A City's Changing Face
Wealth, Race Guiding Which New Orleanians Stay, and Which Never Return

By Blaine Harden
Washington Post Staff Writer
Wednesday, May 17, 2006; Page A01

NEW ORLEANS -- Block by block, this city is springing back to life. Block by block, it is receding into the past tense.

With Hurricane Katrina nearly nine months gone and about 60 percent of New Orleans's pre-storm population still somewhere else, the rebirth and the wasting away are closely tracking neighborhood patterns of race and poverty.

Disparities in wealth and in the distance of evacuees from their ruined houses are dictating, in many cases, which neighborhoods will be part of the city's future and which will be consigned to its history. For a city that was two-thirds black and nearly one-third poor before the storm, the uneven pilgrimage back to New Orleans has already changed voter turnout and seems certain to transform the culture and character of the city, making it substantially whiter, richer and less populous than before.

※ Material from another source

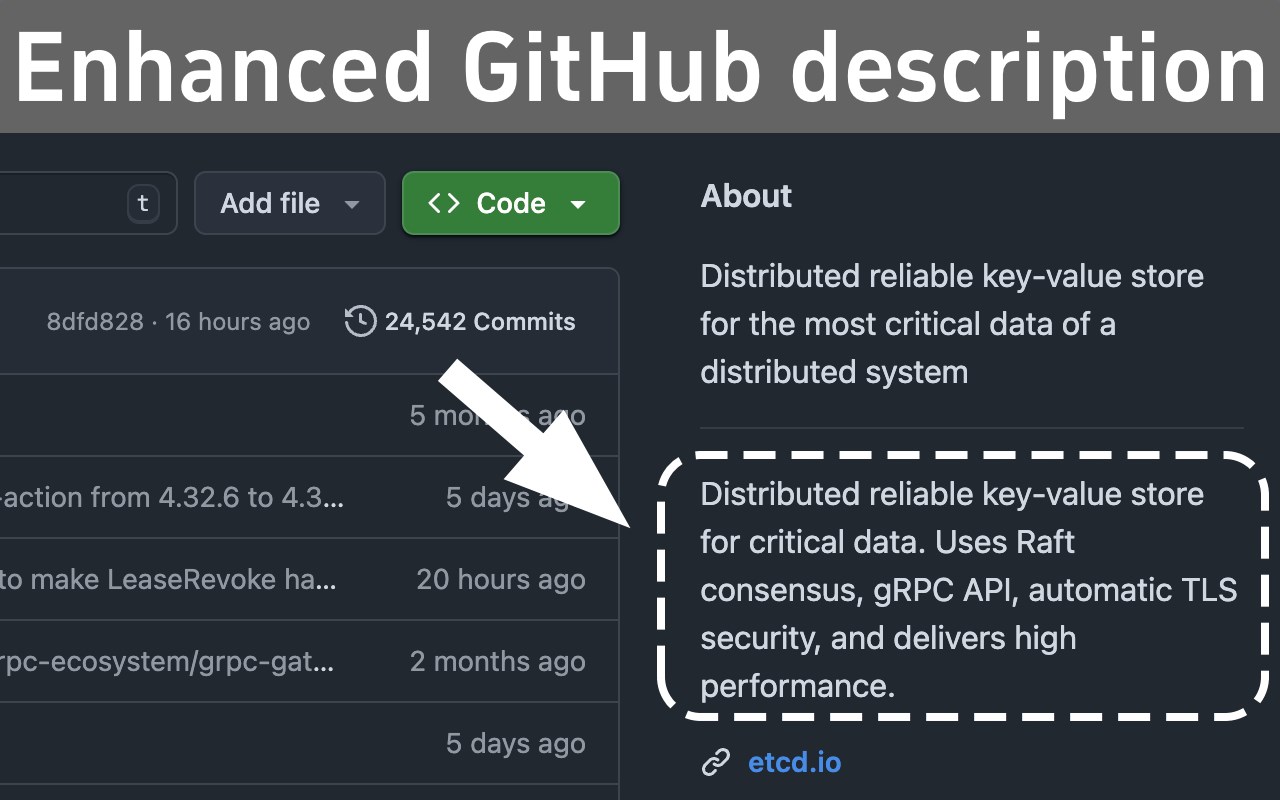This screenshot has height=800, width=1280.
Task: Open the 'to make LeaseRevoke' commit message
Action: (168, 579)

This article, part of an occasional series about two severely flooded streets in the city, examines an affluent white and a poor black neighborhood that appear to have reached their tipping points.

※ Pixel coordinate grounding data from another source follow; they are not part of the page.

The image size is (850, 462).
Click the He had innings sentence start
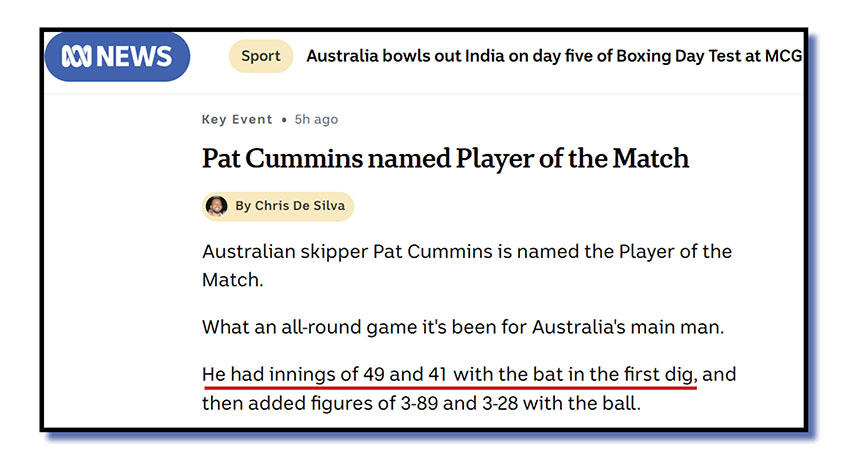[258, 374]
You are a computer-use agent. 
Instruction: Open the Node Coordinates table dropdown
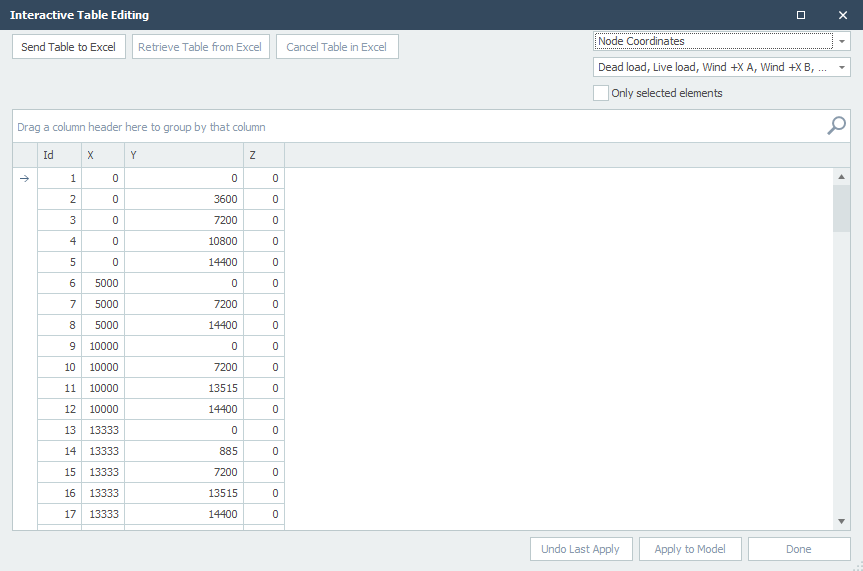point(842,42)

That point has clearly arrived for the 6500 block of Memphis Street in Lakeview, a white neighborhood hit hard by Katrina. It is roaring back to middle-class life, and most owners on the block have committed to coming home.

Landscapers are rolling out sod for new lawns. Granite countertops and commercial-grade stainless-steel stoves are being installed in rebuilt kitchens. There is electricity, water, gas, mail service, newspaper delivery and garbage pickup. Two neighborhood banks are up and lending. A post-Katrina restaurant, Touché, serves breakfast and lunch. Two blocks away, St. Dominic Catholic church has been refurbished and is open each morning for Mass.

"Every day and every week is better, and people need to know that," said Bea Quaintance. With the help of a trailer from the Federal Emergency Management Agency that is parked in her front yard, she and her husband, Gary, and their son, Steven, were the first family back on Memphis Street. "I think this country has done a wonderful job of providing for us."

Across town, in a 98-percent-black, mostly working-class neighborhood that was also wrecked by the storm, the 2500 block of Delery Street has tipped the other way.

Like much of the Lower Ninth Ward, the block is empty and silent, with no electricity, no drinkable water, no gas, no FEMA trailers and no signs of rebuilding on a street where many families owned their homes for generations.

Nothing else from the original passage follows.